Data for this task –

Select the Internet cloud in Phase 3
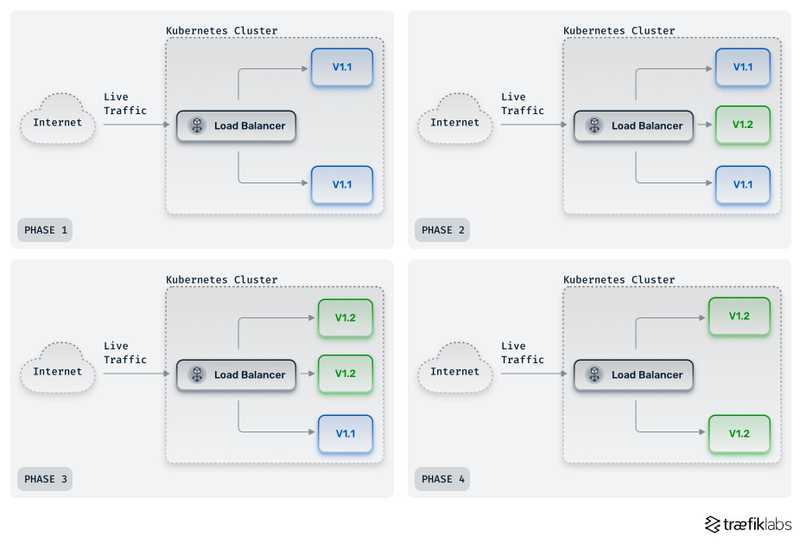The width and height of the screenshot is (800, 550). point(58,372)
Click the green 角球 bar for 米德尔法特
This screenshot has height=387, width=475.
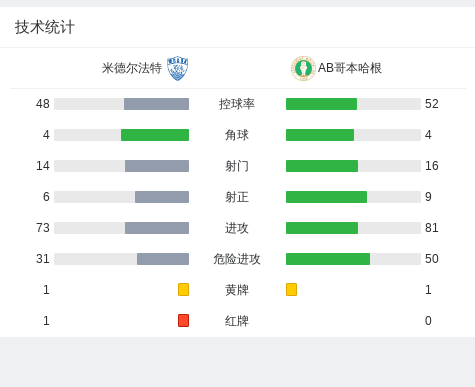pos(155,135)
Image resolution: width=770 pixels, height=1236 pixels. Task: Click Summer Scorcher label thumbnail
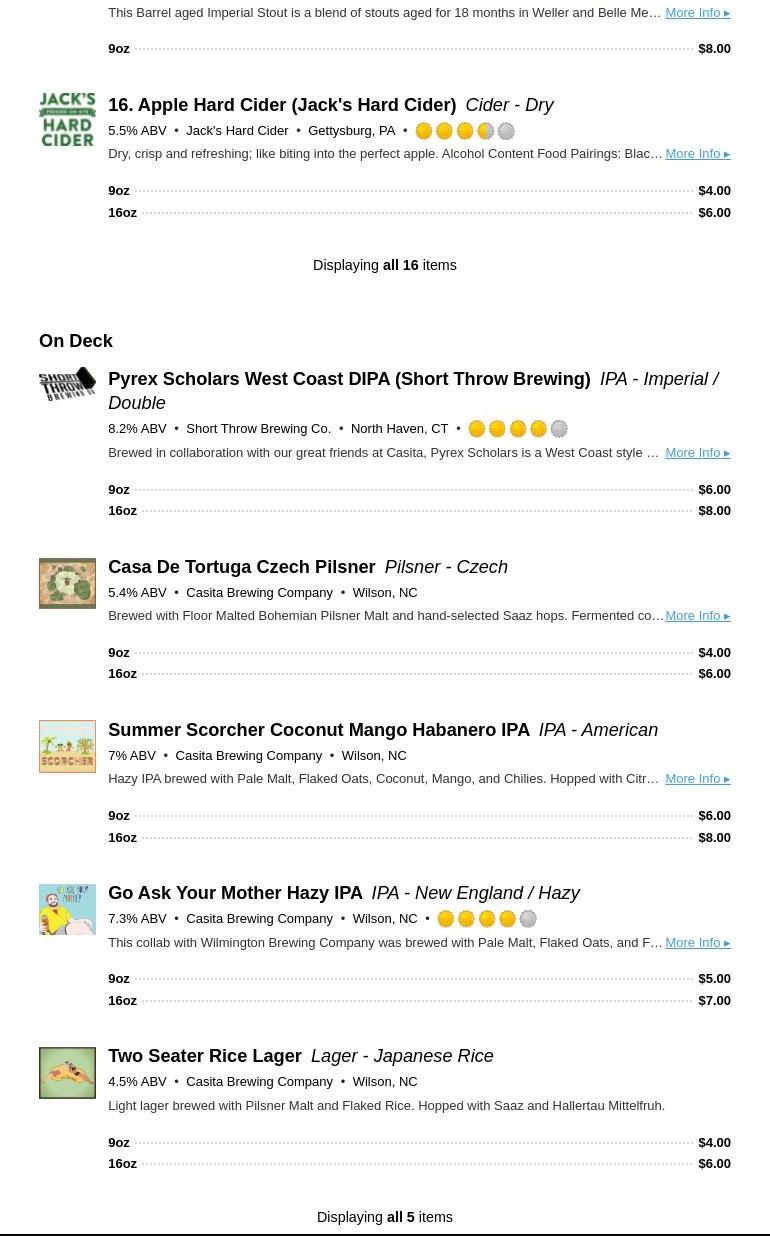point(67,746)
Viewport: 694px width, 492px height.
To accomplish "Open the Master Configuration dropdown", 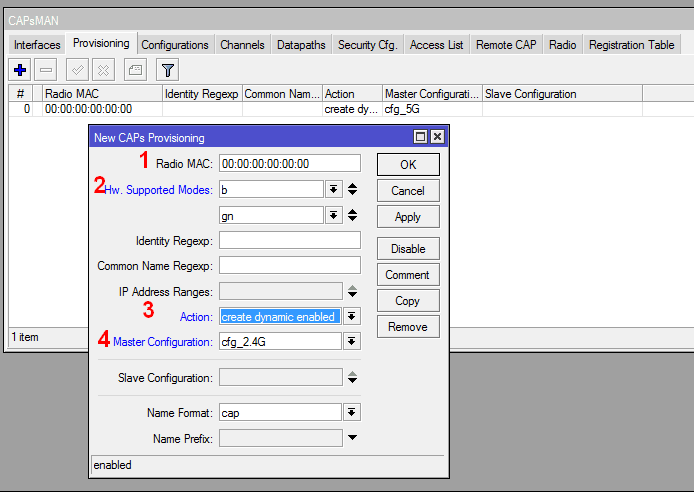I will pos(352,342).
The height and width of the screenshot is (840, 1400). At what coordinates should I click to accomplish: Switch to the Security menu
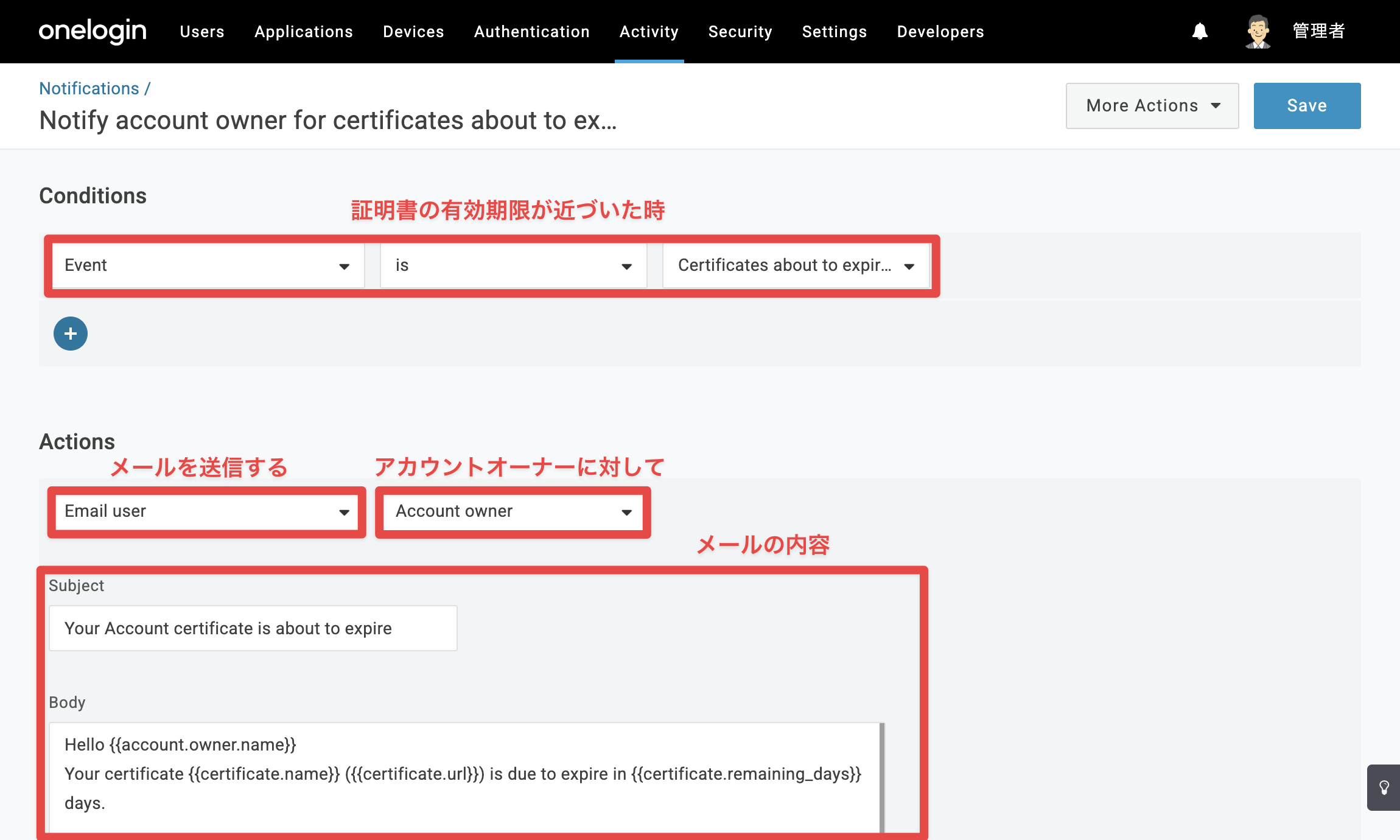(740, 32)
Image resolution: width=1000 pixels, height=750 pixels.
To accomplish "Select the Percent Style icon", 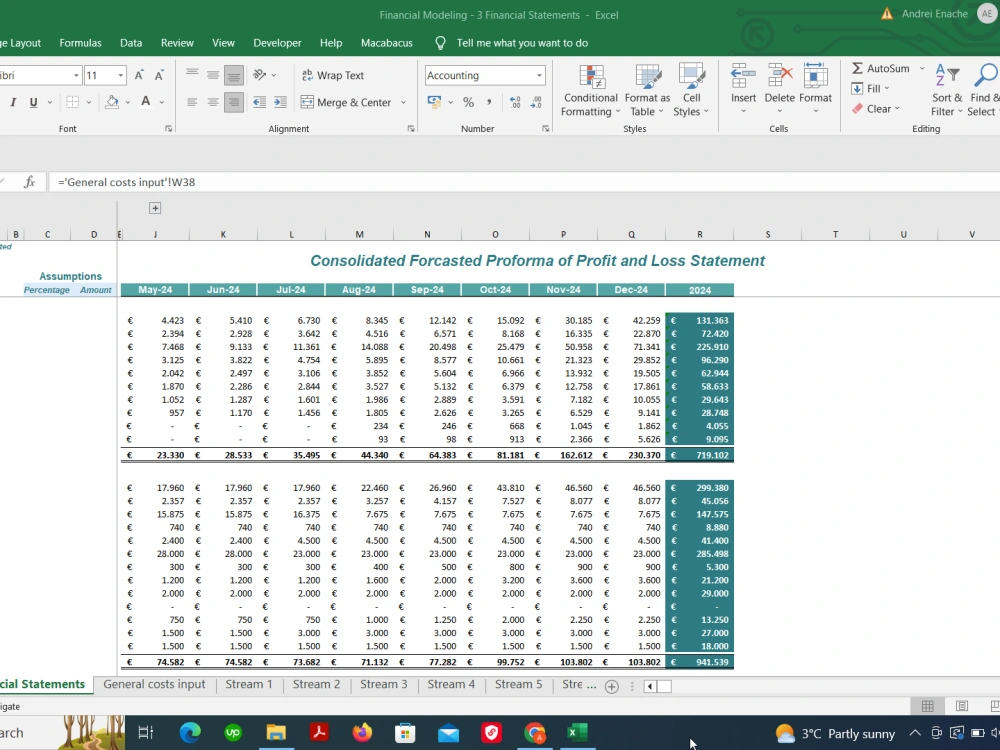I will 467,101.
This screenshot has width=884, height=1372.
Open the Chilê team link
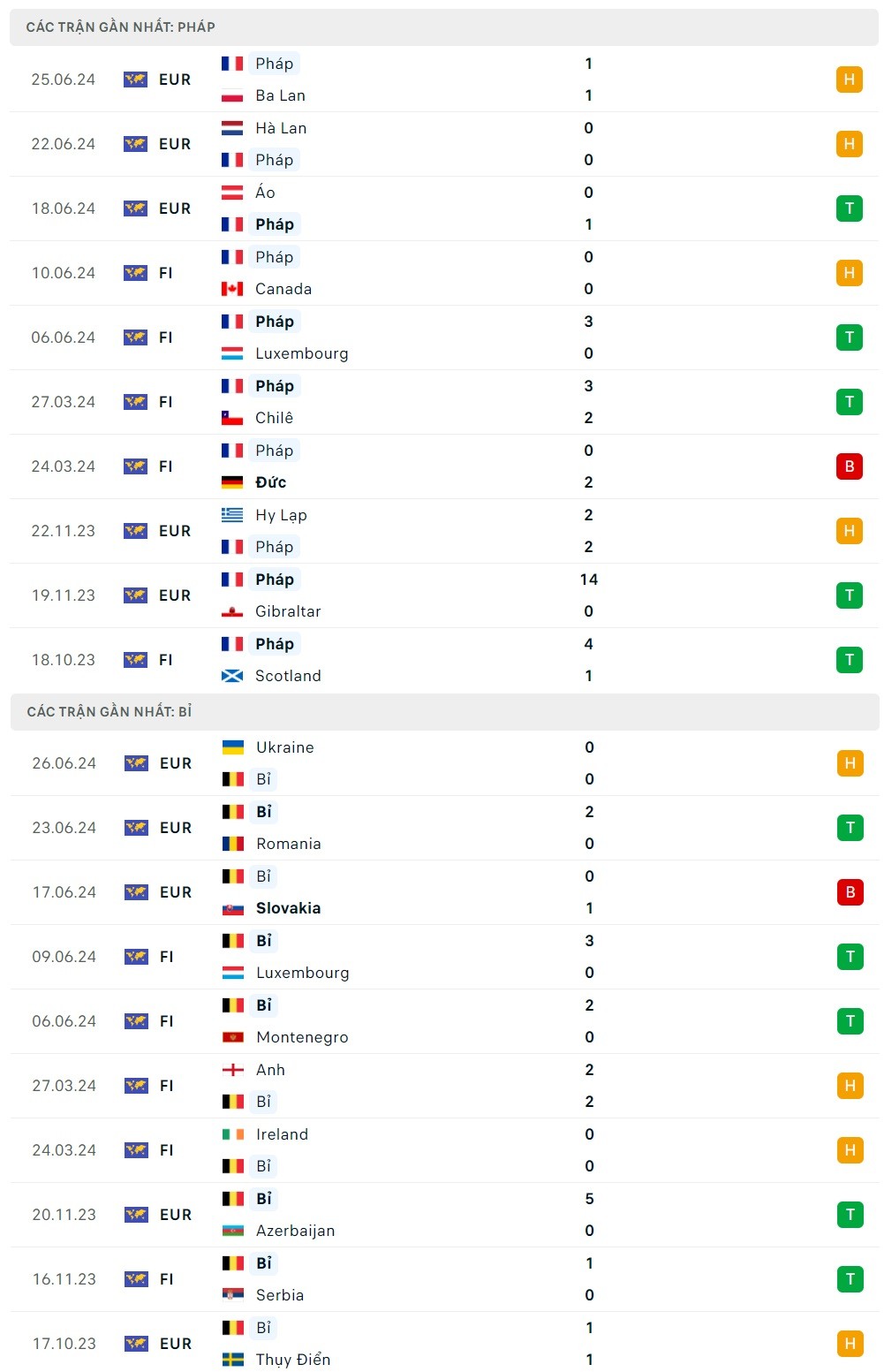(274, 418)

Exercise instructions – Each line from the one holding "This screenshot has width=884, height=1372." through the final line of the data needs to be transcribed exactly. Include both ends, skip the pictures, and add nothing.

Exercise result –
This screenshot has width=884, height=1372.
Open the Chilê team link
(274, 418)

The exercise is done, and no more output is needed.